Não é sem razão que essas sobremesas foram, aos poucos, cedendo espaço às tentações modernas, mais rápidas e mais práticas, embaladas em plástico e vendidas prontas em prateleiras refrigeradas. O mundo apressou-se, e com ele apressaram-se também os nossos hábitos. Mas há algo de irremediavelmente triste em perder (ainda que devagar) aqueles gestos antigos: a mão que mexia sem parar o doce de leite até ele engrossar; o ouvido atento ao som da calda que “já está no ponto”; o olhar orgulhoso de quem retirava do forno um pudim perfeito, brilhante, tremulante, como se fosse a própria felicidade em forma de sobremesa.

Escrevemos, portanto, não apenas para relembrar receitas (embora elas mereçam, sim, ser resgatadas e ensinadas outra vez), mas para celebrar aquilo que elas representam: o carinho paciente de gerações que vieram antes e que encontraram, na cozinha, uma forma silenciosa e generosa de dizer “eu te amo”. Porque toda avó que cozinhava um doce estava, no fundo, cozinhando memória. Estava fabricando, com as próprias mãos, a saudade que um dia sentiríamos – e que hoje, ao escrever estas palavras, sentimos com uma ternura que só o tempo sabe explicar.

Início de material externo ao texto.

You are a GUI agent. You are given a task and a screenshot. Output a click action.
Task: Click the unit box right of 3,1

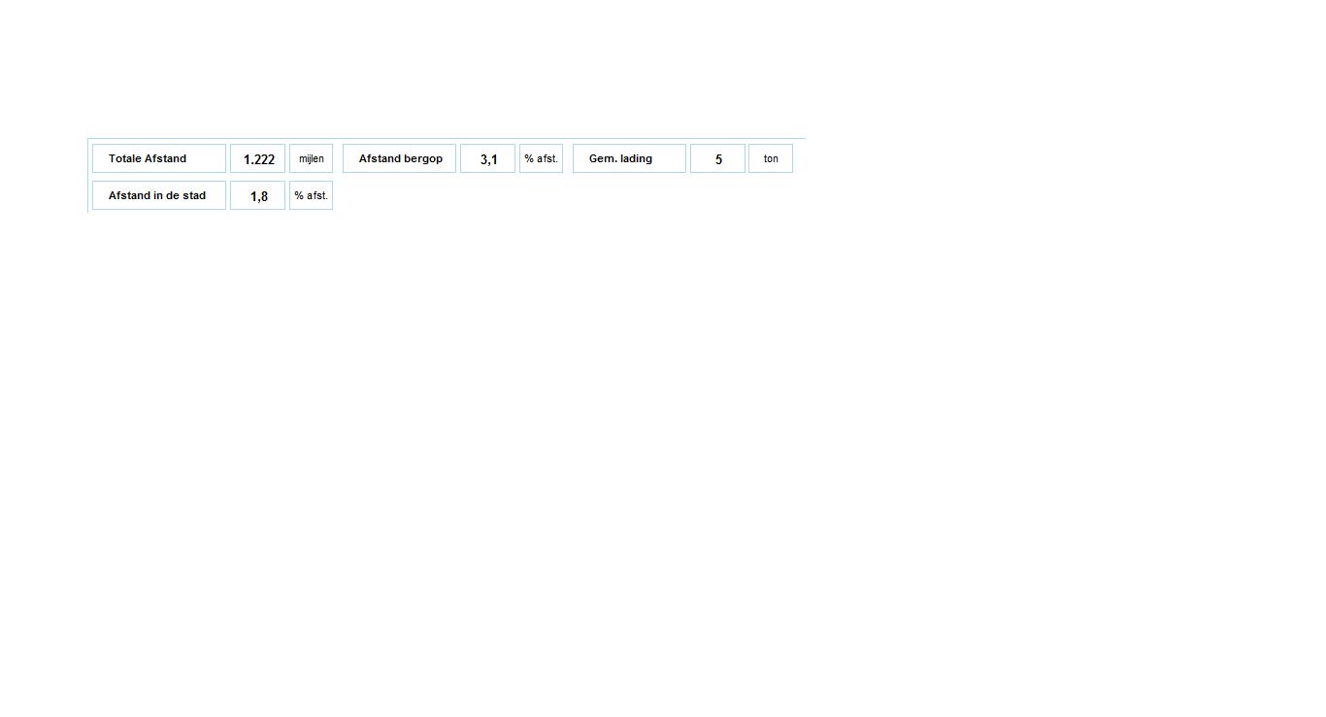click(x=541, y=158)
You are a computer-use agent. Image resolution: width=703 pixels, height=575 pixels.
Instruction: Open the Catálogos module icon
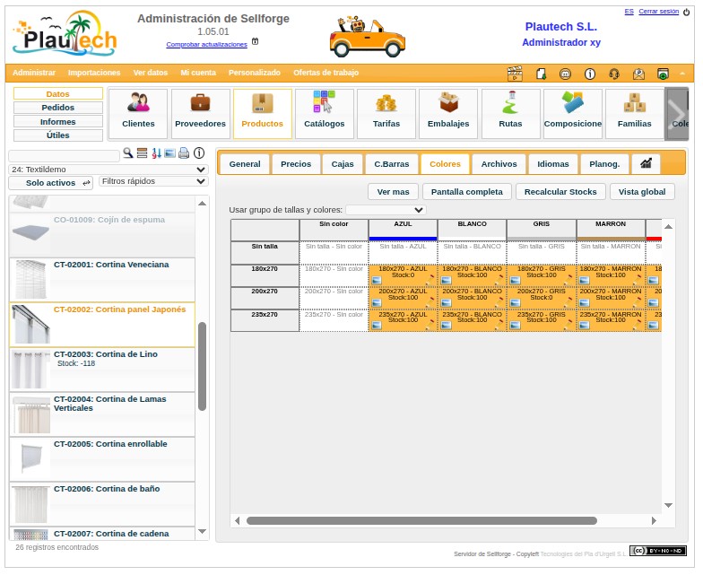click(x=325, y=113)
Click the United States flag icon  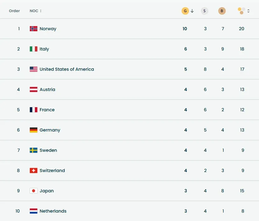[x=34, y=69]
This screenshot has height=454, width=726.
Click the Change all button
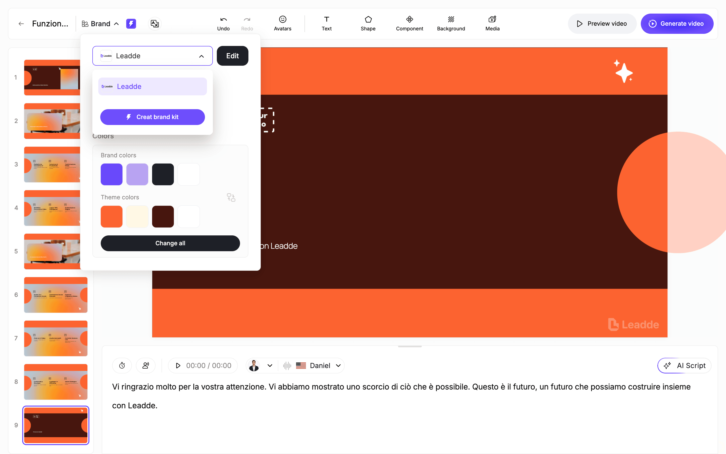[x=170, y=243]
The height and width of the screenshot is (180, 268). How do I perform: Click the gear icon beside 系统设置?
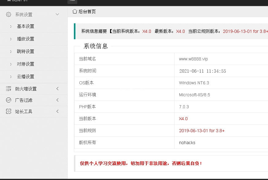click(x=9, y=14)
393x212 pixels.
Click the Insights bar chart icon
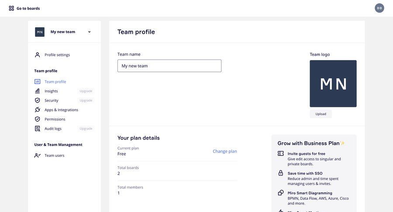(38, 91)
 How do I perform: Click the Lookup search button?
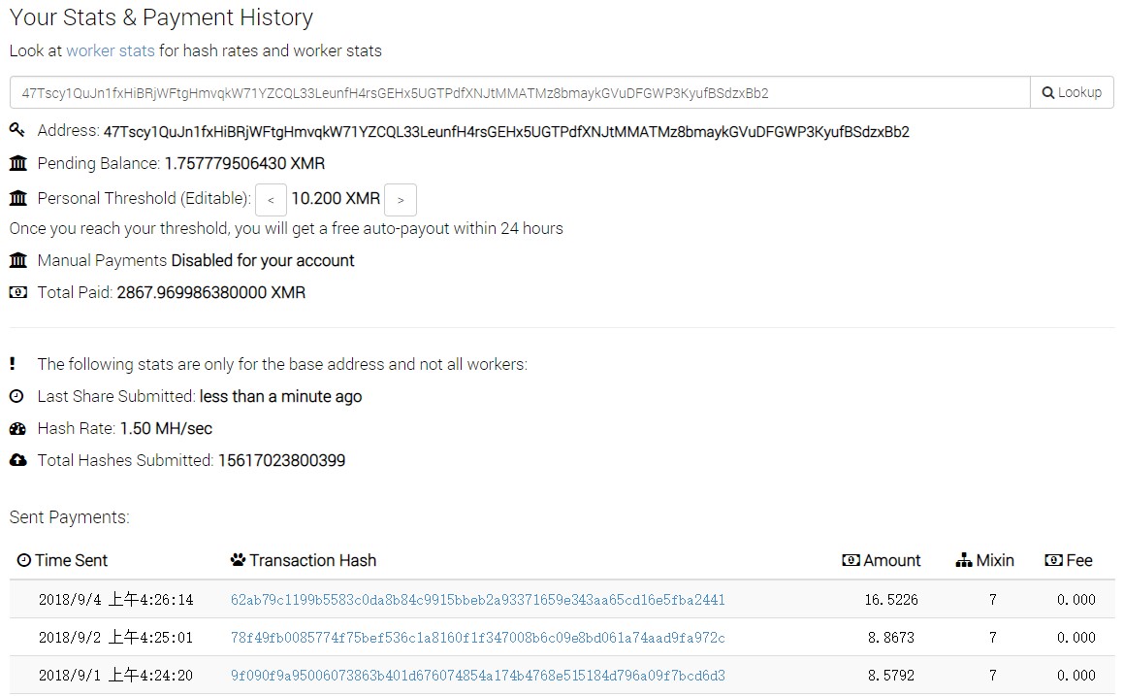1072,92
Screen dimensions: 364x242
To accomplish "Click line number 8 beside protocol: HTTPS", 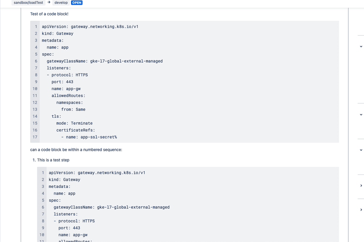I will pyautogui.click(x=35, y=75).
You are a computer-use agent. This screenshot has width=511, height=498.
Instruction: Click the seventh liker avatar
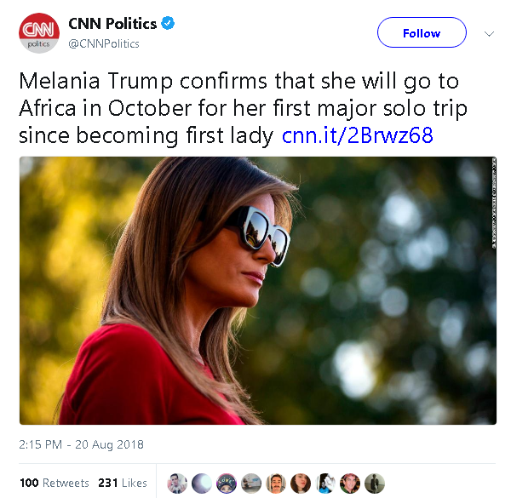(325, 483)
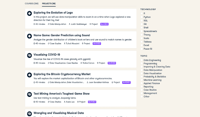Image resolution: width=200 pixels, height=117 pixels.
Task: Click R icon beside Wrangling and Visualizing Musical Data
Action: click(29, 114)
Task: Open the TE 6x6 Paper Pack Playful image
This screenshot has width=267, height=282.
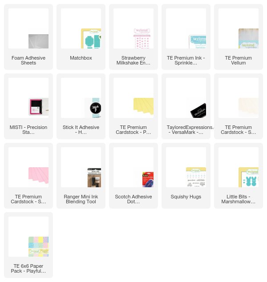Action: coord(38,247)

Que esta edição seja, então, uma pequena homenagem a essas sobremesas quase esquecidas e às mulheres extraordinárias que as faziam brotar de fornos antigos e panelas de fundo grosso. Que sirva de convite para irmos à cozinha resgatar o que restou dessas receitas – nos cadernos amarelados, nas lembranças dos mais velhos, no cheiro que ainda paira, de vez em quando, em algum canto da casa. Porque, no fim das contas, talvez a receita mais importante que herdamos não seja escrita em gramas ou xícaras, mas em amor, em tempo e em memória – os verdadeiros ingredientes de toda boa sobremesa.

E neste número, celebramos o passado por meio dos primeiros textos dos mais novos membros deste projeto! Com orgulho, apresentamos a Equipe Scout, a partir de agora, formada por alunos do sexto ano! Sejam bem-vindos, Anny, Arthur, Gabriel, João Miguel, Miyu e Vanessa!!! E parabéns por essa estréia tão deliciosa quanto as sobremesas de vó que tanto amamos!!!